Les 10 mensonges de l’industrie agroalimentaire qui altèrent notre santé


Dans son livre, intitulé « Rhumatismes, et si votre alimentation était coupable ? “ le Docteur Jean-Pierre Poinsignon dénonce les aliments et leurs modifications industrielles. Nous en subissons l’empoisonnement et les attaques.

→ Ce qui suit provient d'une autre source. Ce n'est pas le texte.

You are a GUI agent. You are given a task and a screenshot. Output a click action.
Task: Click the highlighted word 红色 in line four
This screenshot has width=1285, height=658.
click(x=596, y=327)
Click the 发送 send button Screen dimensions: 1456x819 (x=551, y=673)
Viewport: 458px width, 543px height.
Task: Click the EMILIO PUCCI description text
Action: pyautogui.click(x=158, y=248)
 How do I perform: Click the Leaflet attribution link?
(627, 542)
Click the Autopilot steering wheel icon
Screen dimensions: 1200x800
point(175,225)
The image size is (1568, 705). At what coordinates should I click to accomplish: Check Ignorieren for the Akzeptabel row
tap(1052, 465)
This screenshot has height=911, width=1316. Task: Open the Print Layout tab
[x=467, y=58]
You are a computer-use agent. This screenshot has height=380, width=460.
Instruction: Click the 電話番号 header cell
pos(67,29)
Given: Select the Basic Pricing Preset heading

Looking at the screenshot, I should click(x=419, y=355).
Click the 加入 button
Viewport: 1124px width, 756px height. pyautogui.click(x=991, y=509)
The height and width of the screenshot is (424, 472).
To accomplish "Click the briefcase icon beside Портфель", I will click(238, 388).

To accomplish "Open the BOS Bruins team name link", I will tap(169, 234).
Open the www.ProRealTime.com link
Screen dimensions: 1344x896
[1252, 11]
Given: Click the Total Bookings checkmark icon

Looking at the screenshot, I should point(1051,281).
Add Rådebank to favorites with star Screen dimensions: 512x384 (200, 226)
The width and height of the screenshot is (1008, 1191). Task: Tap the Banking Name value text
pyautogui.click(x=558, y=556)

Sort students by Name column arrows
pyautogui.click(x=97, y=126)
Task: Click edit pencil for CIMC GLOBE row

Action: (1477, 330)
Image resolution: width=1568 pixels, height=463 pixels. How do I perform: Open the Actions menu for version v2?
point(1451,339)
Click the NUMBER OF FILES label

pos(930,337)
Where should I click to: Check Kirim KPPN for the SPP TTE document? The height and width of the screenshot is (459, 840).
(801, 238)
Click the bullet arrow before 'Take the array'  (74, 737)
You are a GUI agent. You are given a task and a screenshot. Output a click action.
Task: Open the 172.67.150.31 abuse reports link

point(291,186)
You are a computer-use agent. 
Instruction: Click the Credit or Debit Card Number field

Selon son auteur, l’arthrose, l’ostéoporose, les arthrites et les tendinites... pourraient être évitées simplement en mangeant autrement. Dans un article virulent, il se fait un devoir d’accuser les industriels de participer activement à la détérioration du processus de vieillissement chez une tranche de la population de plus en plus large. Un discours qui nous rappelle celui déjà ancien des pionniers de la naturopathie et des praticiens de santé en naturopathie dont les méthodes visent à contrecarrer les dégâts causés par les erreurs alimentaires !

En tant que Médecin, j’ai le pénible devoir d’accuser les industriels de participer très activement à :

1.    Favoriser, par des techniques de communication ressassée  la surconsommation alimentaire, au-delà des nécessités physiologiques, en oubliant la notion de « frugalité », et le précepte socratique : « il faut manger pour vivre et non  vivre pour manger »). De susciter par une publicité visuelle, de chaque instant, le grignotage en  faisant oublier le processus de la sensation de faim qui devrait indiquer, à chaque individu, le moment de manger.

2.        Industrialiser  l’alimentation humaine à des fins uniquement mercantiles, sans se soucier de la Santé des Hommes. D’inventer des molécules qui n’existent pas dans la Nature et  de les intégrer,  sans aucune précaution, à l’alimentation humaine.

3.         Colorer chimiquement notre nourriture pour la rendre plus attractive et de nous tromper par le sens visuel. L’addiction aux sucres colorés se fait dès la prime enfance avec toutes les bonbonneries multicolores attractives que l’on offre   aux regards curieux et naïfs des enfants.

4.        Inventer des molécules olfactives, simulant, artificiellement, les molécules naturelles sans mesurer les conséquences sur la santé humaine (goût de truffe sans truffes, goût de vanille sans vanille, le goût de framboise sans framboises, etc.).

5.        Faire croire que « le sucre » issu de la betterave sucrière ou de la canne à sucre (appelé également « saccharose », constitué chimiquement par une molécule de glucose lié à une molécule de fructose ) est un « poison » alors qu’il est simplement trop épuré de ses fibres, et le remplacer par des vrais poisons « édulcorants » : aspartame, saccharine et dérivés.

6.        Faire du lait animal et de tous les produits dérivés, des bases alimentaires pour l’être humain au prétexte de leurs  abondances en calcium et en  protéines de « croissance », alors que le calcium laitier animal est peu assimilable et que lesdites protéines de croissance sont en fait des hormones de croissance  pour les petits  mammifères : mammifères à croissances rapides. Ces hormones animales de croissance possèdent des effets redoutables pour  l’être humain, quel que soit son âge.

7.        Modifier par « hydrogénation » les structures moléculaires naturelles des lipides liquides végétaux  pour mieux les transporter et les conserver. Ces lipides trafiqués solidifiés perdent non seulement tout intérêt nutritionnel, mais deviennent toxiques par la création des formes moléculaires « trans ».

8.         Surcharger en SEL (chlorure de sodium) nos  aliments pour mieux les conserver (le sel inhibe la prolifération bactérienne) en favorisant  ainsi l’hypertension artérielle et la fuite du calcium de l’organisme.

9.         Dénaturer (au sens littéral : Dé-Naturer) les molécules alimentaires par la cuisson aux hautes températures ou la mode des fours  à micro-ondes,de  créer  les « molécules de Maillard » indigestes et toxiques et de nombreuses autres molécules carcinogènes.

10.     Inventer un concept : les « alicaments » néologisme formé à partir d’aliments et de médicaments en rajoutant des vitamines de synthèse, et d’autres molécules vertueuses  à des « aliments » aux piètres  qualités  nutritionnelles, pour les transformer, marketing oblige, en  aliments soi-disant « excellents pour notre santé ».

S’il faut reconnaître à l’industrie agroalimentaire la production d’une quantité suffisante pour « nourrir » la population occidentale, il faut aussi reconnaître que la qualité n’y est pas ! L’épidémiologie des cancers, de l’obésité, du diabète, des maladies dégénératives  du système nerveux central tel que la maladie de  Parkinson ou la maladie d’Alzheimer prouve que l’alimentation « moderne » est à modifier, si nous voulons vivre vieux et en bonne santé.

On nous ment, on nous trompe, on nous donne des conseils frelatés. C’est  triste et  malhonnête.